*Task*
Could you quote the lines of the material below, from the line that contains "At what (x,y)" through the line that contains "Looking at the", both included, and leave out the pictures?

### Input records

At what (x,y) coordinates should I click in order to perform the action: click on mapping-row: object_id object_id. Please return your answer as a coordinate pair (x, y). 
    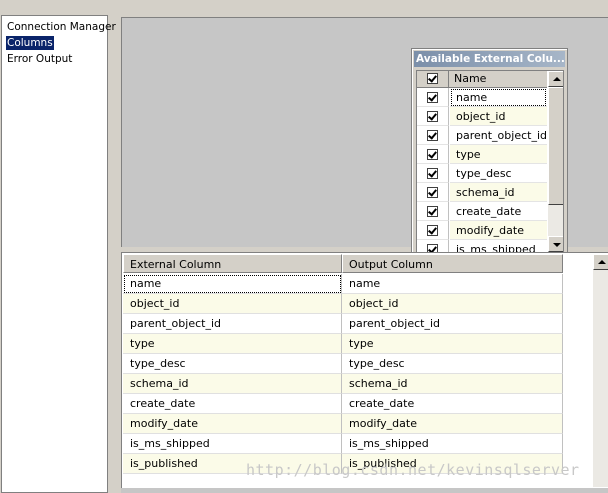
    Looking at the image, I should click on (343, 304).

######
### Input records

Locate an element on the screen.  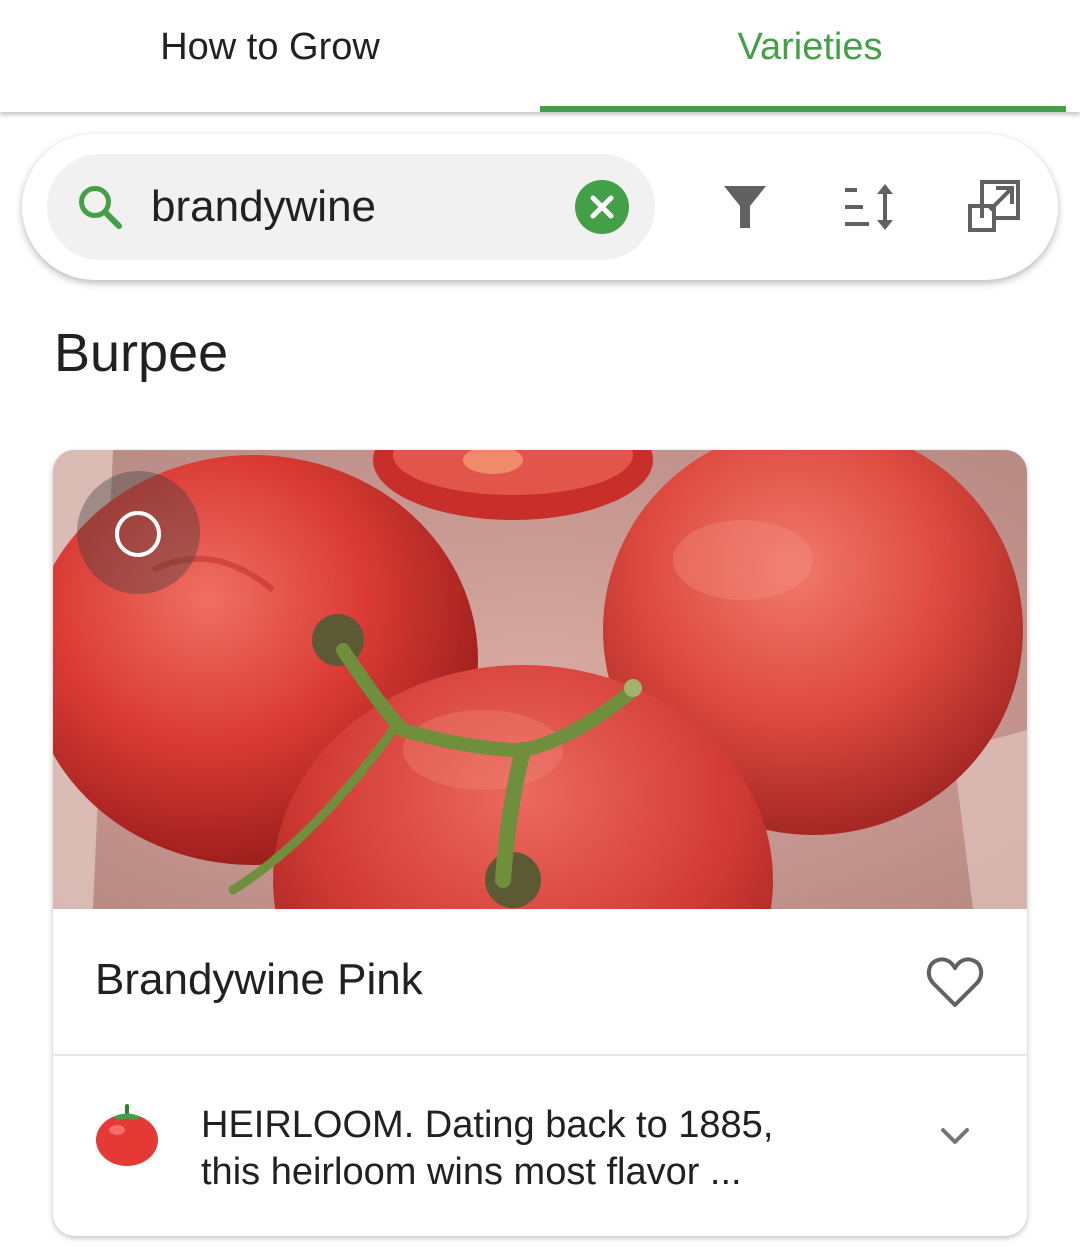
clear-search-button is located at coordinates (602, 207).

######
### Input records

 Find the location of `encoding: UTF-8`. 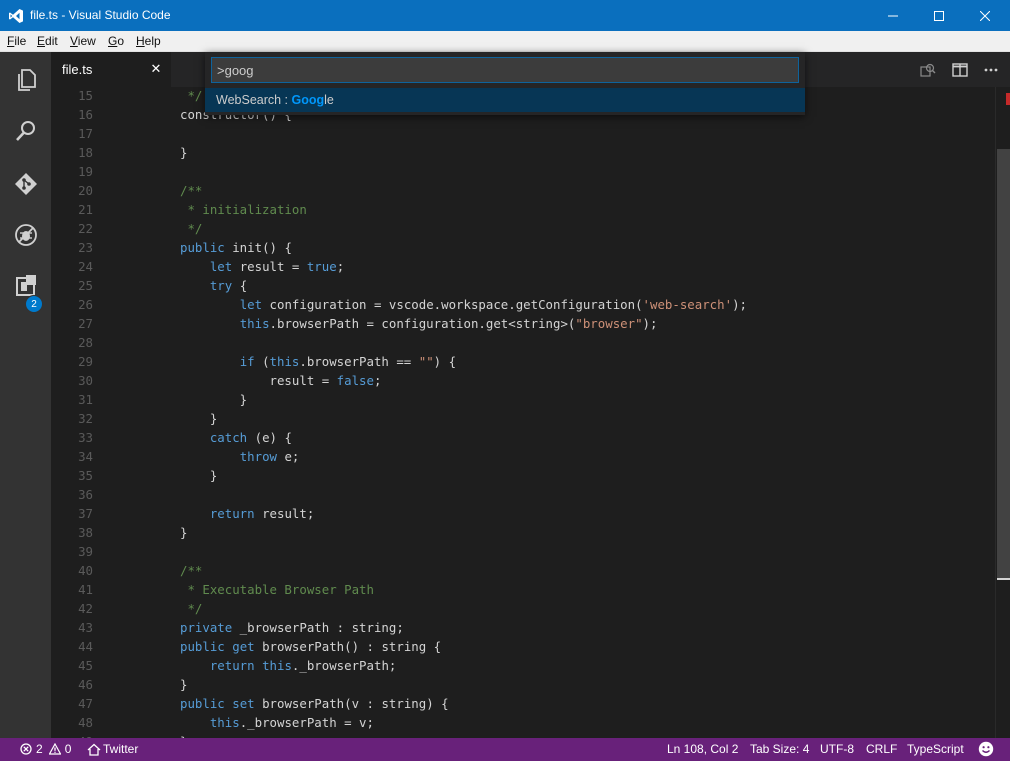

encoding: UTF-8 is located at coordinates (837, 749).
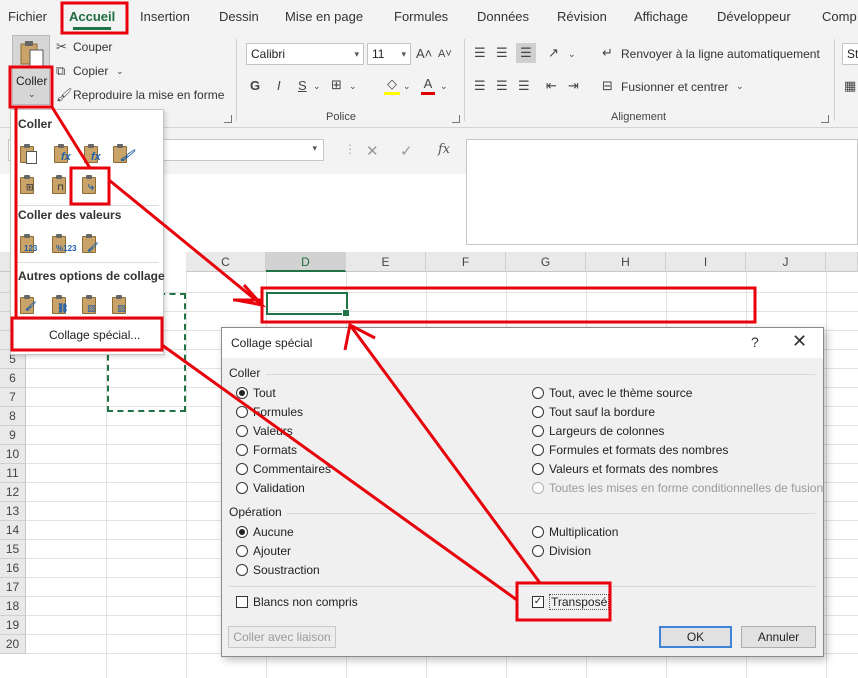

######

*Worked solution*
At what (x,y) coordinates should I click in order to perform the action: click on mapping-row: object_id object_id. Please return your answer as a coordinate pair (x, y). 
    Looking at the image, I should click on (343, 304).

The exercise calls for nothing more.